Oral Anti-Emetic Drugs - Coverage Reminder

Original Effective Date: 11/18/2010
Revision Effective Date: 11/01/2013

Recently the Durable Medical Equipment Medicare Administrative Contractors (DME MACs) have received questions regarding the coverage requirements in the Oral Antiemetic Drugs (Replacement for Intravenous Drugs) local coverage determination (LCD) and related policy article. Coverage of oral antiemetic drugs is a specific Medicare benefit category found in the Social Security Act, Title XVIII, Section 1861(s)(2)(T) with further instructions for coverage in the Medicare Claims Processing Manual (CMS Internet-Only Publication 100-4, Chapter 17, Section 80.2).

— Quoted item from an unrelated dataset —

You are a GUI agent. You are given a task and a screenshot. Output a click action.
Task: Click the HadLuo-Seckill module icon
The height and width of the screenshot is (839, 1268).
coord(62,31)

Questions recently raised relate to the requirement that the oral antiemetic must be initiated within two (2) hours of the administration of the chemotherapeutic agent. This means that the first dose of the oral antiemetic drug or drugs (if part of a multi-drug regimen), must be administered to the beneficiary within 2 hours of initiation of the cancer chemotherapeutic regimen. This does not mean that the pharmacy must dispense the drug or fill a prescription within 2 hours of administration of the drug(s). In addition, the amount dispensed must not exceed the maximum dosing time period limitation of 24 or 48 hours as described in the Healthcare Common Procedure Coding System (HCPCS) code descriptor for each drug.

Suppliers should refer to the local coverage determination and related policy article for Oral Antiemetic Drugs (Replacement for Intravenous Drugs) for additional coverage, coding and documentation requirements.